Now the Fight for $15 must step up pressure on the questions that were left unresolved at this stage, such as the issue of current loopholes in the minimum wage that must be closed. It’s well-known that tipped workers are allowed to be paid $1.25 less than minimum wage. Less-known, and even worse, is that farmworkers in this province, including large numbers of migrants from India and Mexico, are exempted from any minimum wage beyond “how fast can you pick.” In our activities Socialist Alternative met people who line up for buses before 5 am to be driven out to the fields to earn less than three dollars an hour. This extreme exploitation must end, full stop, and the minimum wage must apply to ALL workers in BC.

The fields and the bars are also two places where sexual harassment and even assault are allowed to wreck lives. Women (and others) must be able to feel and be safe in their workplaces. Unions and advocacy groups should harness the momentum of the #MeToo movement toward this aim as the workers’ struggle in BC moves from $15 to other important demands.

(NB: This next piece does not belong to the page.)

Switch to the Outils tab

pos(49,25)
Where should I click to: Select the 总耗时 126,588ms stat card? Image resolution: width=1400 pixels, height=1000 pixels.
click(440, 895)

The NDP’s decision on $15 was them trying their best to straddle yet another fence, between the needs of workers and the profit of corporations. The lack of brave action from the NDP government, such as their decisions on $15 and Site C which went against the wishes of most members of their party, risks demobilizing activists who are vital to defeating the Liberals.

While our movement’s lungs were not powerful enough this time to move the weathervane in our direction as fast as we wanted, we did significantly reduce the poverty of working people. Now the movement needs to make sure that in the next battles over exemptions, workplaces free of harassment, decent scheduling and the right to unionize, we can have the volume and energy necessary to shift the winds of change in the direction we want, no matter how friendly or hostile the government we face might be. To win victories, the movement needs the strength to guarantee any government has to listen and act. All gains for working people, such as $15, happen only with hard work and campaigning on the ground.